Então eu não transformaria isso numa história de mercado do tipo “o Bitcoin está quebrado”.

Mas para a infraestrutura que está sendo construída em volta do Bitcoin?

Sim, isso importa.

Especialmente quando o BTC é envolvido, interligado, guardado (custodiado) e financeirizado em mais sistemas.

Existe também outra distinção em relação a outros ativos da Liquid.

A Liquid disse que ativos como USDT, DePix e RWAs não foram comprometidos diretamente pelo incidente de segurança.

Mas “não comprometido diretamente” não significa “totalmente não afetado”.

Se a rede estiver parada, você ainda pode ter problemas de transferência e liquidez mesmo que o token em si não tenha sido hackeado.

Então quem precisa realmente se importar?

Se você mantém BTC nativo na sua própria carteira

Este incidente não afeta diretamente a segurança do seu protocolo.

O Bitcoin L1 não foi comprometido.

Se você detém L-BTC

Você tem exposição operacional ao peg, às transferências e ao restart/reinício da rede da Liquid.

Peg-outs, swaps e transferências sendo interrompidos obviamente importam.

Se você detém USDT ou ativos tokenizados na Liquid

Não há confirmação de que esses próprios ativos foram hackeados.

Mas se a Liquid não estiver operando normalmente, acesso e liquidez ainda podem se tornar um problema.

Se você usa um produto construído sobre a Liquid

Então eu me preocuparia com o quanto exatamente esse produto depende da Liquid, qual colateral ele usa e como fica o plano de recuperação/restart.

Meu ponto de vista

Isso não foi um hack do Bitcoin.

E eu acho que descrevê-la assim realmente esconde a lição mais útil.

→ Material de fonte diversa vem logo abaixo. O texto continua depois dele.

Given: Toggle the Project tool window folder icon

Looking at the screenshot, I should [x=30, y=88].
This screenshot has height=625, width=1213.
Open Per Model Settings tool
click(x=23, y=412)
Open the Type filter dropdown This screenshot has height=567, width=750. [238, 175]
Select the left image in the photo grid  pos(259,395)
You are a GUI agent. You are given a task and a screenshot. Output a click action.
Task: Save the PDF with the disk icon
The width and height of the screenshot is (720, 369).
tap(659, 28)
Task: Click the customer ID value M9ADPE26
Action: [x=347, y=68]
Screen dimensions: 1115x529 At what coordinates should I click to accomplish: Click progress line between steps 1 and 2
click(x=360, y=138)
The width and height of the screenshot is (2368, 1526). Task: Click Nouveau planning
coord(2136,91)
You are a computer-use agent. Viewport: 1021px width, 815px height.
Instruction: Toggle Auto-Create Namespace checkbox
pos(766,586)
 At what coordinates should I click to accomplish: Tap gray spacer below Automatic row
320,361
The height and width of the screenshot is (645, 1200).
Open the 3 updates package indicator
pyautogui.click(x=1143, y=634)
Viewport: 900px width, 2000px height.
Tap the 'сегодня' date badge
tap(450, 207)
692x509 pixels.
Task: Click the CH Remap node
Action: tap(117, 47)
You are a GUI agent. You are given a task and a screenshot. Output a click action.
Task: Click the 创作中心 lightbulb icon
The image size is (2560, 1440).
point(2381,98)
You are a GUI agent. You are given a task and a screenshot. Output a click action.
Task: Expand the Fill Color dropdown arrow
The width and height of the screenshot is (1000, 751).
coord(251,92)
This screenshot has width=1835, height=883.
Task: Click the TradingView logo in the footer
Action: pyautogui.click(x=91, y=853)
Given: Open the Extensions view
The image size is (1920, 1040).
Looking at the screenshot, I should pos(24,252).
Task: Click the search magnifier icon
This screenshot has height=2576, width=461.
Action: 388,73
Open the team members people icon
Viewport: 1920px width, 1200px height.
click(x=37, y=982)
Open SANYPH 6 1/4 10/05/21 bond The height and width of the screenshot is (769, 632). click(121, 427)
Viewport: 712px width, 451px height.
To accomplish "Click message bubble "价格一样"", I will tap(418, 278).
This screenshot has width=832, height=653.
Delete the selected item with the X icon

Um bug de software no Elements permitiu que L-BTC sem lastro passasse por um fluxo de peg-out que parecia legítimo.

A Liquid Federation então pagou 3.996 BTC na mainnet do Bitcoin.

As chaves aparentemente não foram roubadas.

As assinaturas funcionaram.

O Bitcoin funcionou.

O problema era que o que estava sendo assinado parecia válido quando não deveria.

E isso muda bastante a questão de segurança.

Não é só:

quantas chaves protegem a reserva?

É também:

que informação essas chaves estão confiando antes de assinarem?

O Bitcoin pode ser extremamente seguro enquanto algo construído sobre o Bitcoin ainda falha.

Toda vez que envolvemos BTC, fazemos bridge, custodiamos ou movemos para outro ambiente de execução, ganhamos mais usabilidade.

Mas nós também adicionamos outra suposição de confiança.